A graceful, pensive farewell by a master storyteller.

A parting novel, short and brooding, by the late Nobel Prize–winning author.

The Peruvian writer and sometime politician Vargas Llosa (1936-2025) intended to end his writing career with a study of Jean-Paul Sartre, “who was my master when I was a young man.” This novel, however, was his last work, and it owes something to the bleaker existential literature, with perhaps a nod to Elias Canetti’s Auto-da-Fé as a study of a man driven bonkers by books and ideas. The man in question is Toño Azpilcueta, “a scholar of creole music” who had given most of his life to collecting records and and being badly paid for writing essays and reviews while hoping to be named to a university chair in Peruvian studies. His world changes when the self-styled “proletarian intellectual” attends a concert at the home of a fellow gourmand of music and discovers a brilliant young guitarist whose audience, Toño rhapsodizes, responds with “reverential silence.” (The novel’s title is meaningful.) That the young man is insufferable and soon absents himself does nothing to dissuade Toño from arriving at the eccentric thesis that, in the years following the defeat of the Shining Path, only Peruvian vernacular music could give the nation a sense of unity and direction. He writes a book to that effect, ever dissatisfied with the argument and altering it edition after edition, gaining that university post in the bargain and becoming a well-known figure in a city where he’d previously been nearly anonymous. It doesn’t take long for that world to come crashing down. Along the way, Vargas Llosa takes subtle digs at academia, psychiatry, politics, Peruvian society, the literary world, and the fever dreams that inspire messianic projects that inevitably fail. It’s not the masterpiece that Aunt Julia and the Scriptwriter and The War of the End of the World were, but it has its charms.

****************************************

*Aim:* List every book title that the book review names.

****************************************

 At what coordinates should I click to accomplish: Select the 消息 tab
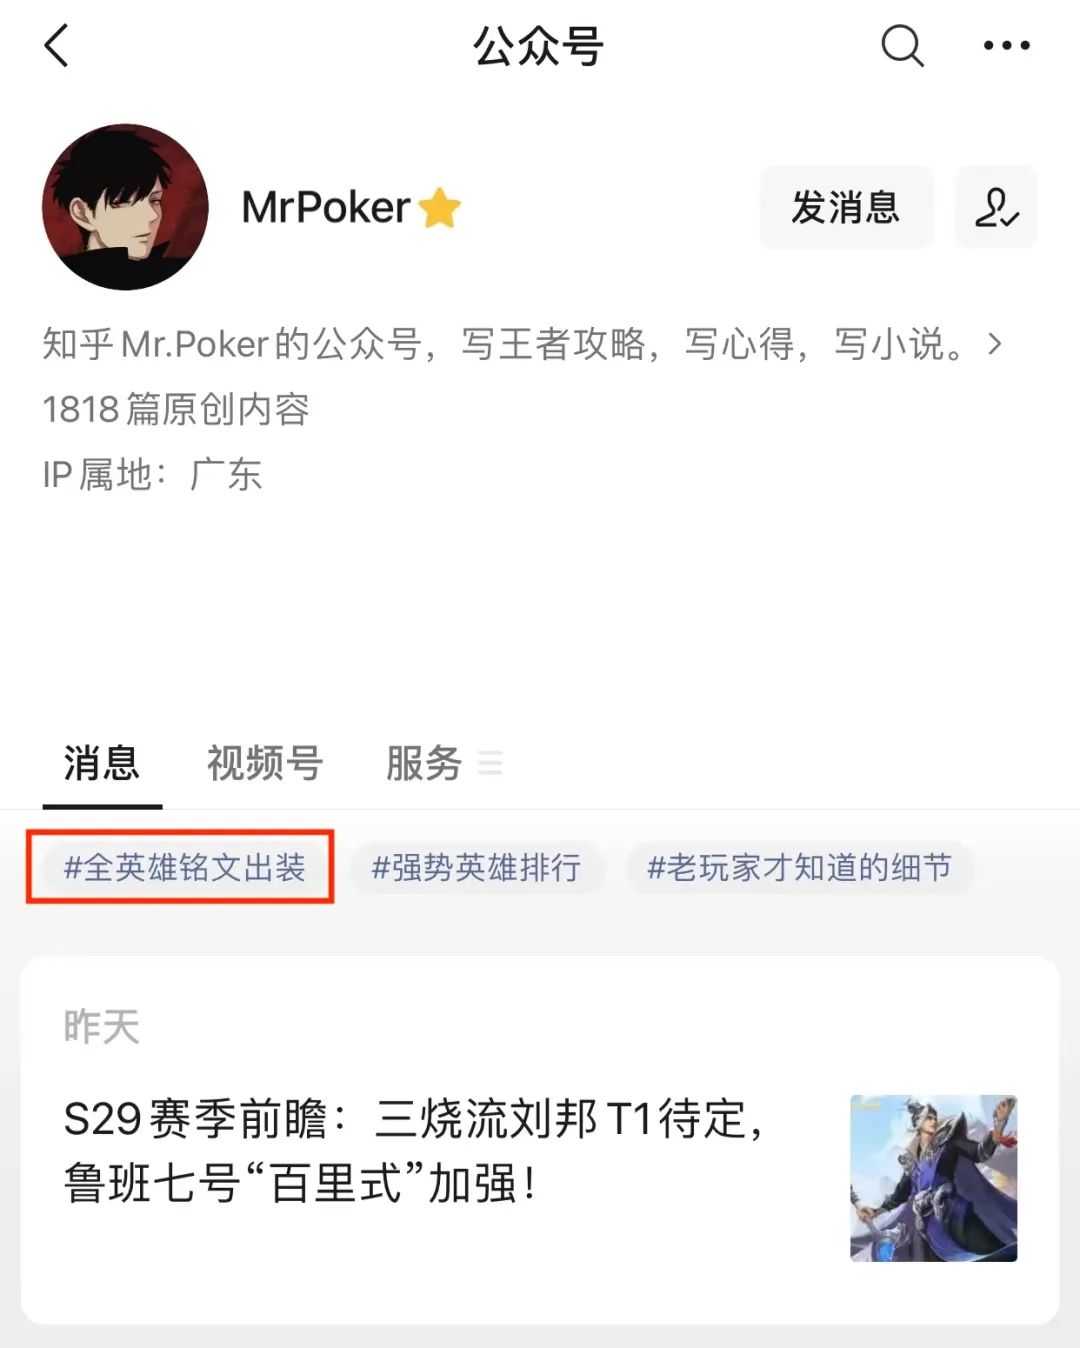102,763
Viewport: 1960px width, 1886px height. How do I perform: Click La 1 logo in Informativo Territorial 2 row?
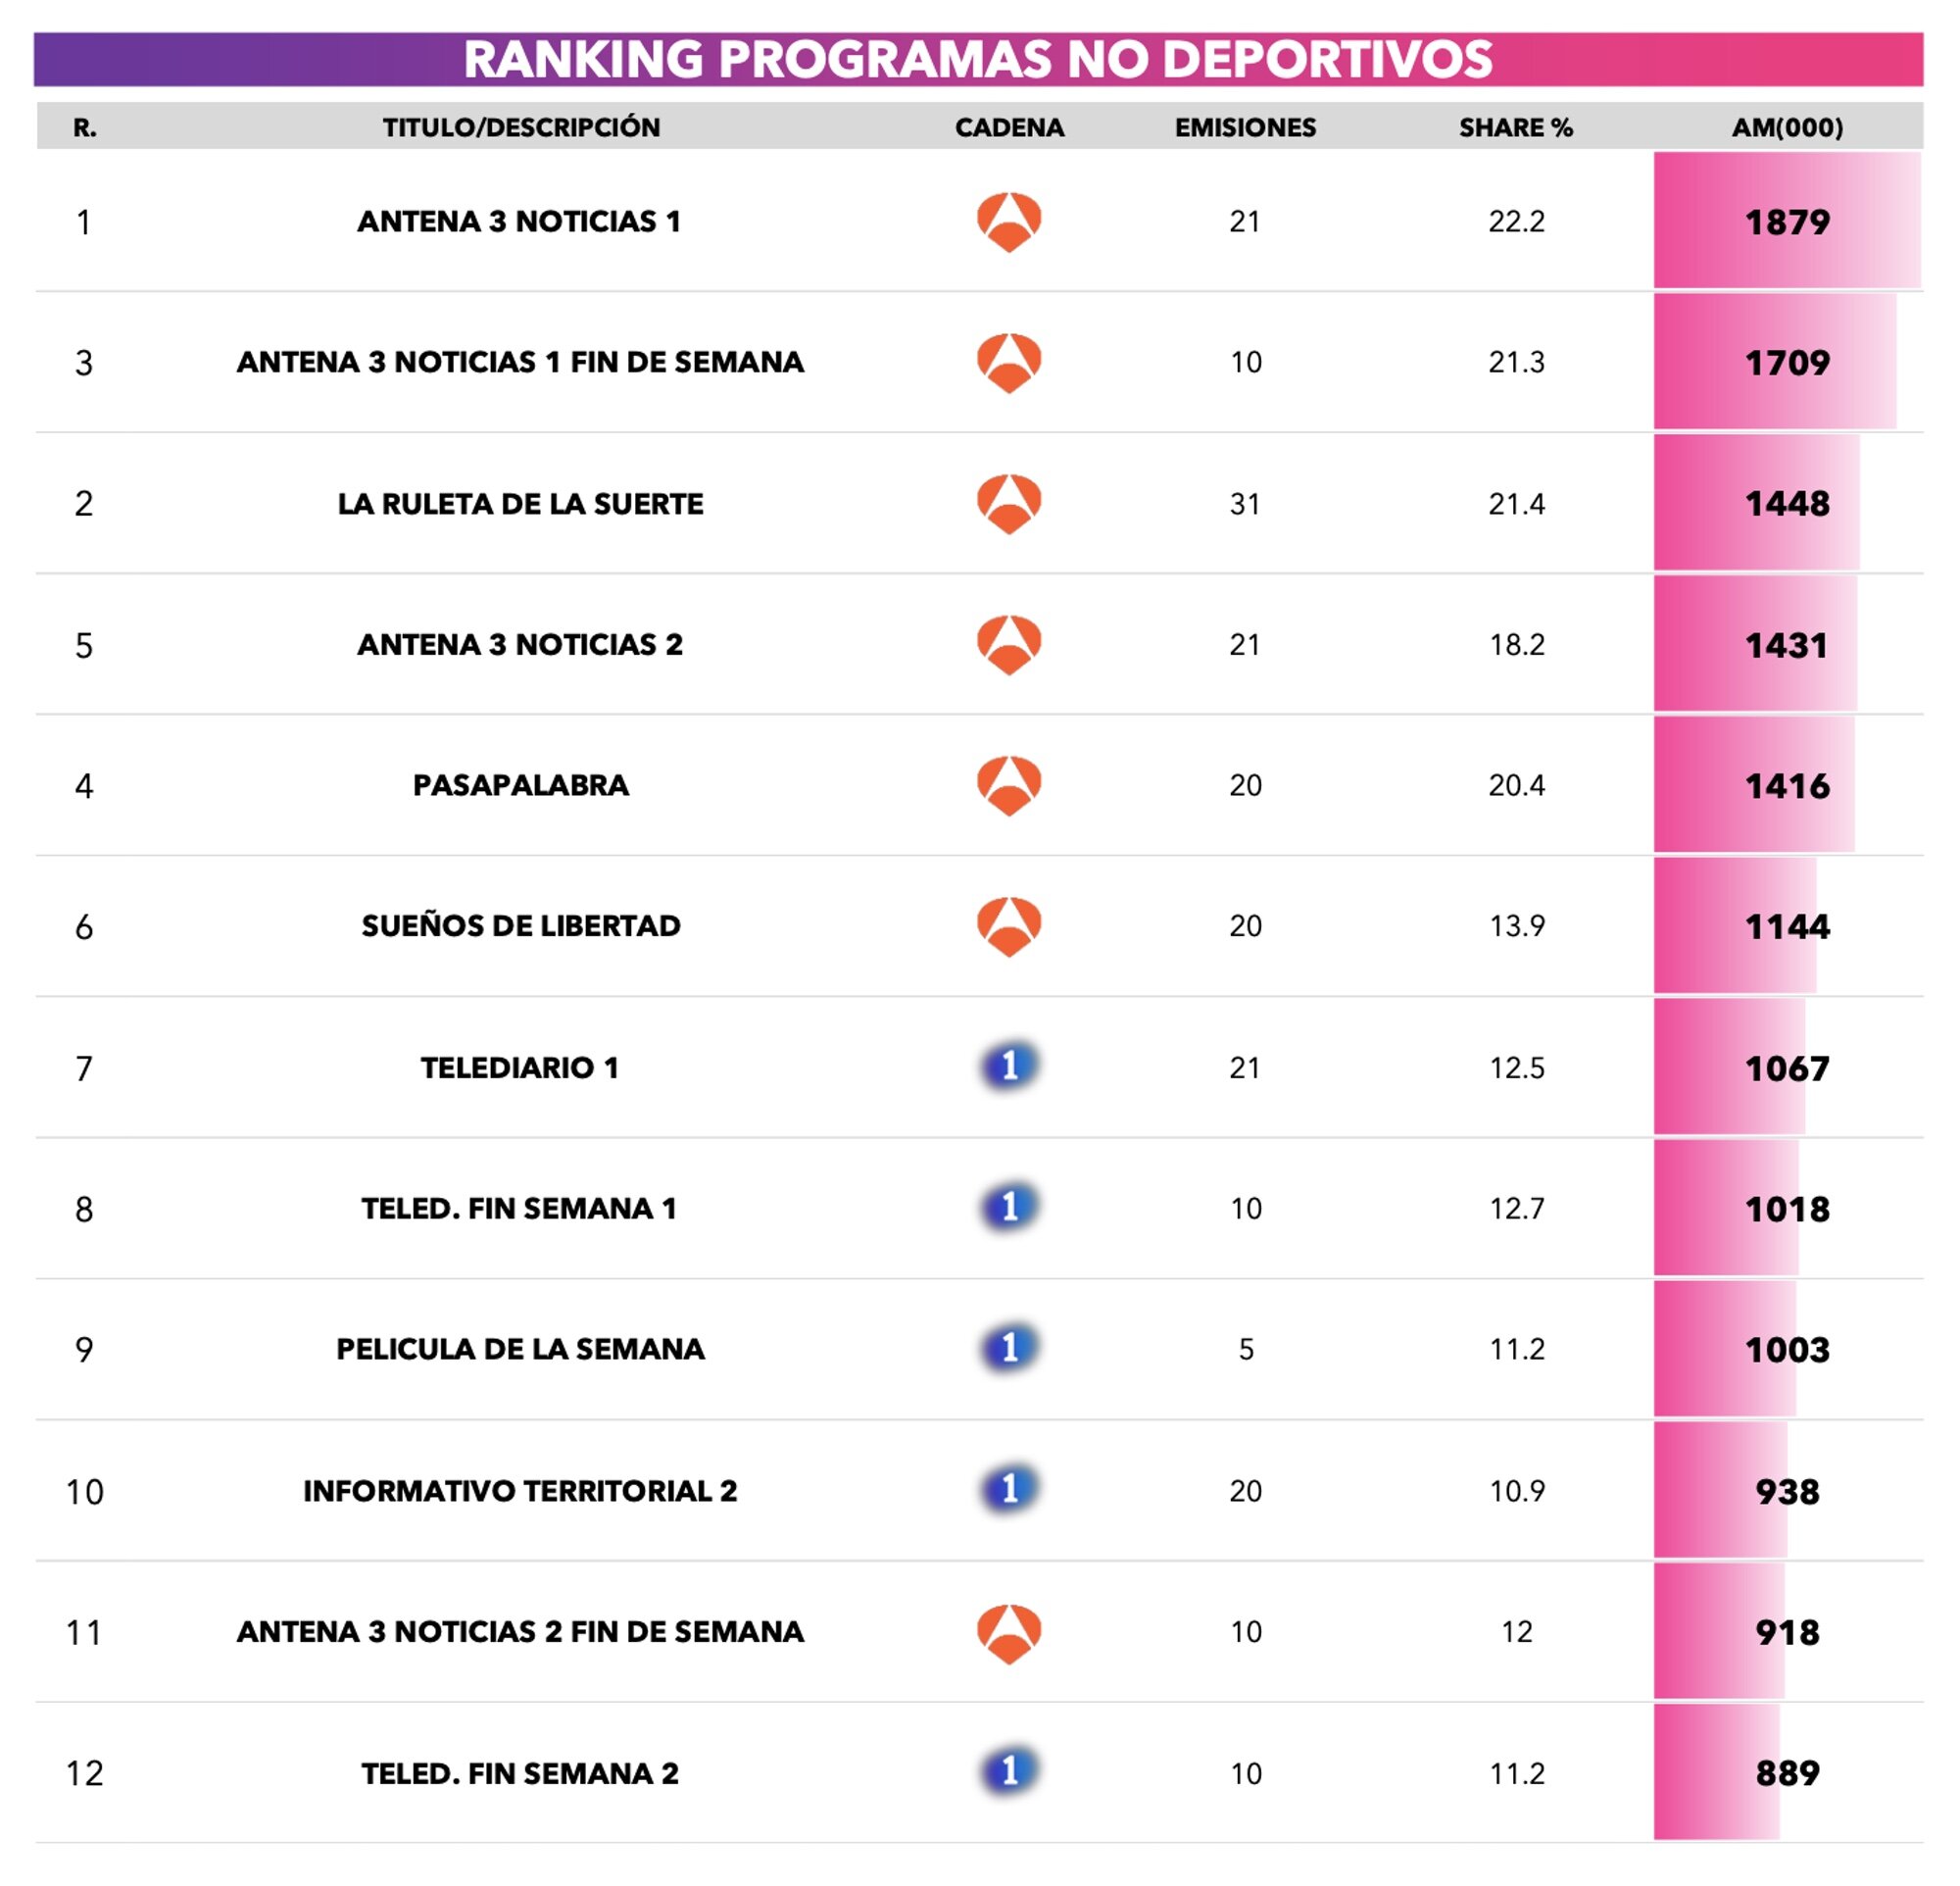(1008, 1489)
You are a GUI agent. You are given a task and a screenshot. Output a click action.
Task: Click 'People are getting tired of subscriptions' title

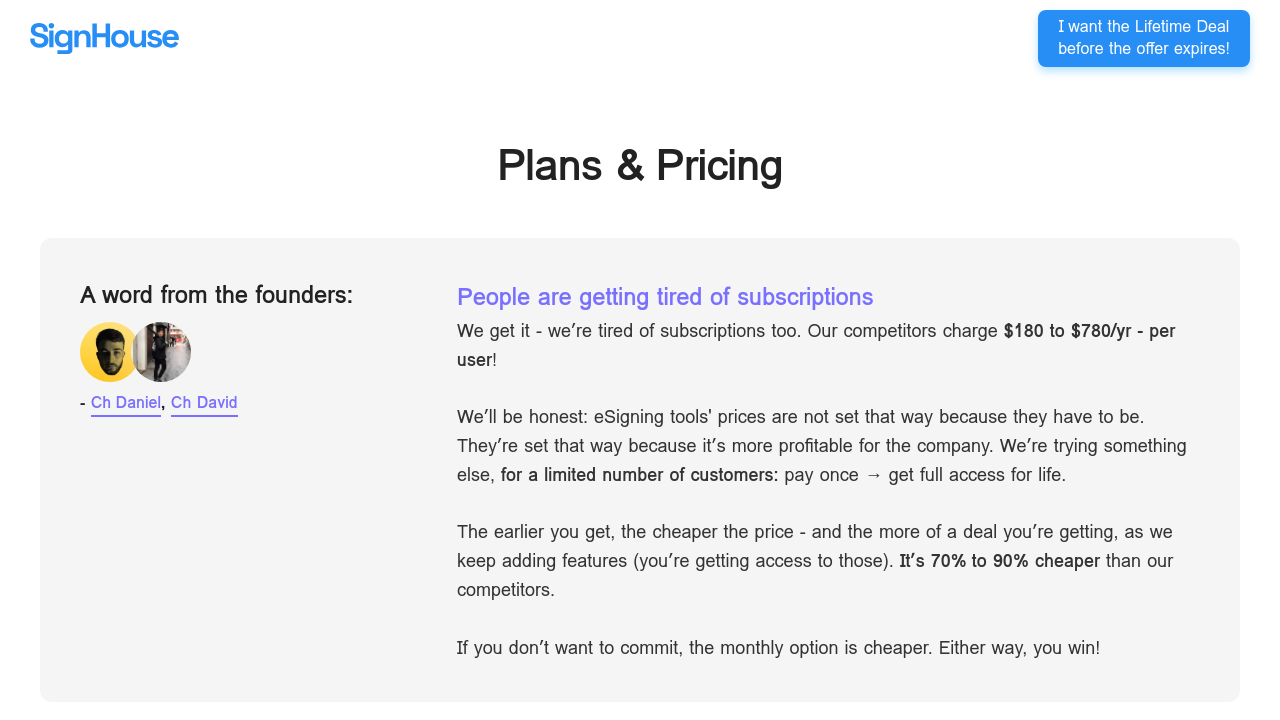tap(665, 297)
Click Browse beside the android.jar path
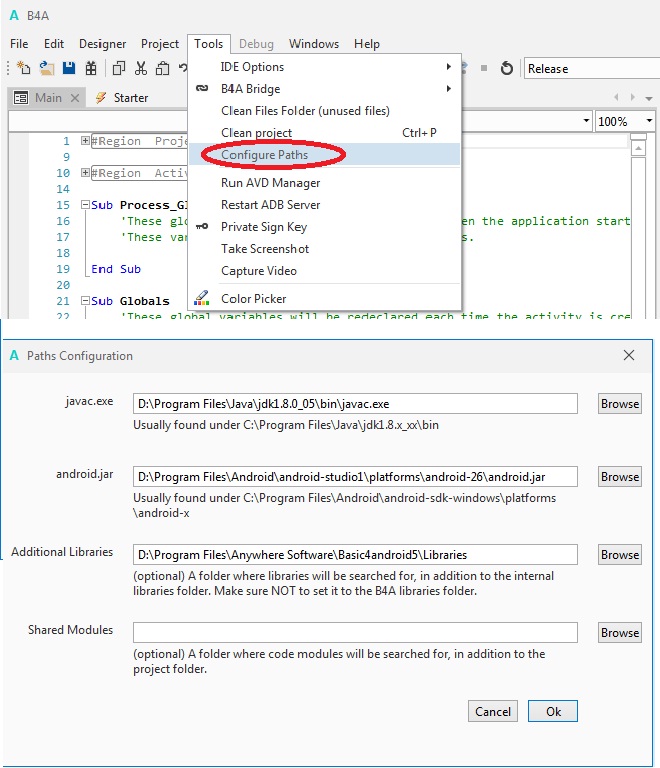 pos(619,476)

****************************************

*Answer to this exercise:*
Auto-da-Fé
Aunt Julia and the Scriptwriter
The War of the End of the World